> Estratto

....

La crisi economica mondiale ha le sue ripercussioni anche nella provincia di Pavia. Nel dicembre scorso la segreteria provinciale della CGIL ha lanciato l’allarme: nella nostra provincia nel corso del 2009 si sarebbero potuti perdere qualcosa come 2.500 posti di lavoro. La serie di dati Excelsior per il 2009 fornisce alcune informazioni interessanti sui flussi occupazionali previsti che confermano grosso modo le preoccupazioni della Camera del Lavoro: per quest’anno in provincia sono previste 5.000 uscite dal mondo del lavoro a fronte di 3.500 assunzioni. Interessante scoprire che anche in una provincia deindustrializzata come Pavia il grosso delle assunzioni (oltre il 70%) verrà dalle aziende sopra i 50 dipendenti: insomma, il “tessuto delle piccole imprese” di cui si parla tanto non ci salverà di certo (solo il 10% delle assunzioni verranno dalle aziende sotto i 10 dipendenti). Buona parte delle perdite di posti di lavoro colpisce i precari: i più sfruttati e i più ricattabili sono anche i primi ad essere lasciati a casa appena c’è crisi, a conferma del fatto che la precarietà non risolve i problemi occupazionali.

Ci si può consolare, in compenso, registrando che i dati pavesi sono migliori di quelli di gran parte delle altre province lombarde: l’economia targata PV era già così malmessa che non c’era neanche più tanto margine di peggioramento!

Un rapporto della Camera di Commercio di Pavia indica una caduta nel secondo trimestre del 2009 del 9% della produzione industriale di Pavia e provincia. Nello stesso trimestre gli ordinativi sono calati del 15,8% per il mercato nazionale e del 5,5% per il mercato estero. Gli annunci di ripresa o ripresina comparsi su giornali e televisioni alla fine dell’estate non sono bastati ad evitare nuove crisi industriali a partire da settembre. L’altro articolo in questa pagina ci racconta della vicenda della Eckart di Rivanazzano, uno stabilimento che ha annunciato la chiusura poche settimane fa, suscitando uno sciopero ad oltranza dei suoi dipendenti. La lotta dei lavoratori Eckart si è però conclusa con un accordo che sancisce la perdita di decine di posti di lavoro.

....

> Obiettivi
1 > Traduci in inglese la seguente frase dell'estratto: «Nello stesso trimestre gli ordinativi sono calati del 15,8% per il mercato nazionale e del 5,5% per il mercato estero.»
2 > Elenca tutte le percentuali presenti nell'estratto, nell'ordine in cui compaiono.

> Passo della fonte
....

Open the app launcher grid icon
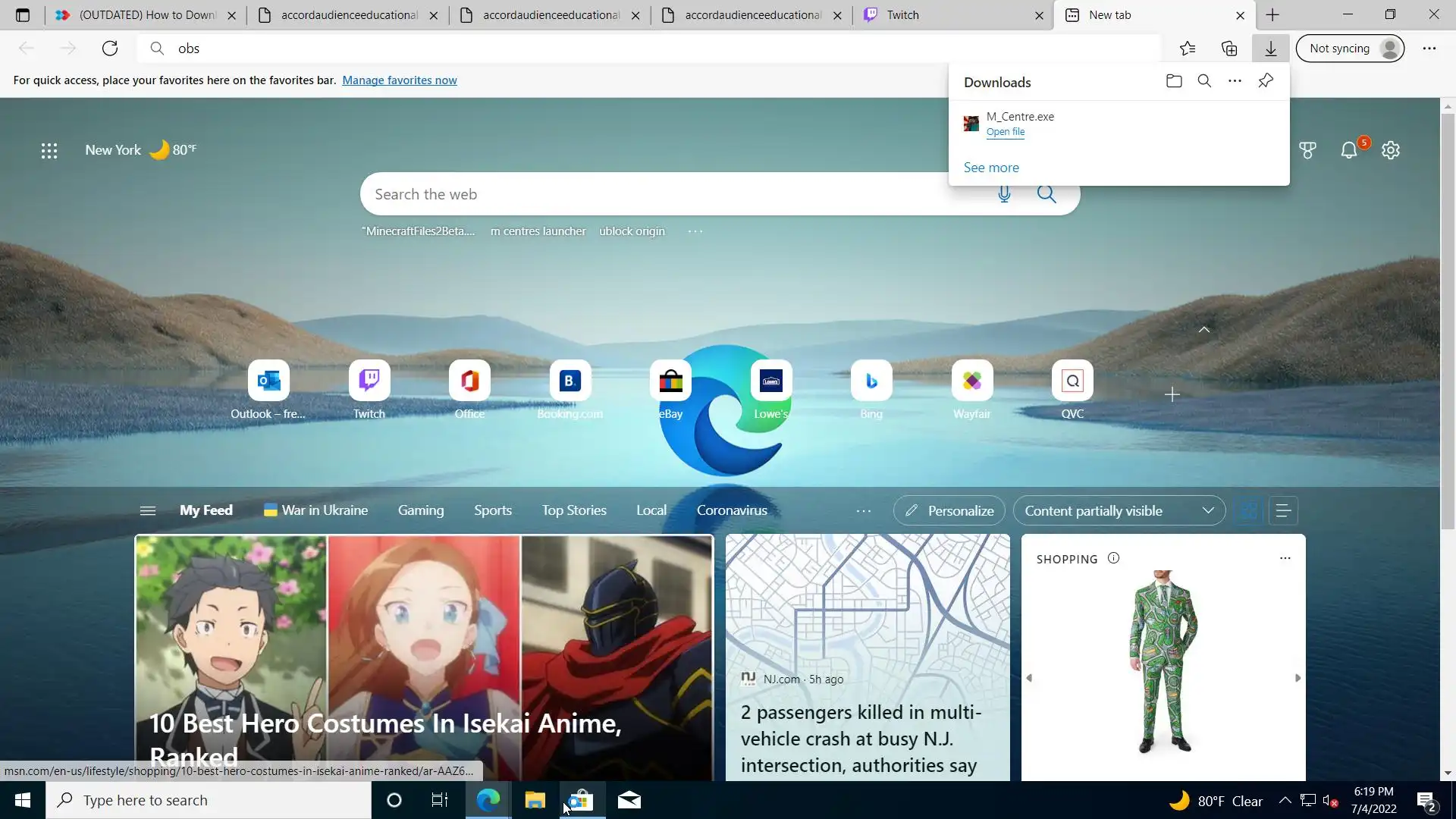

....

> Soluzioni dei compiti
1 > In the same quarter, orders fell by 15.8% for the domestic market and by 5.5% for the foreign market.

2 > 70%, 10%, 9%, 15,8%, 5,5%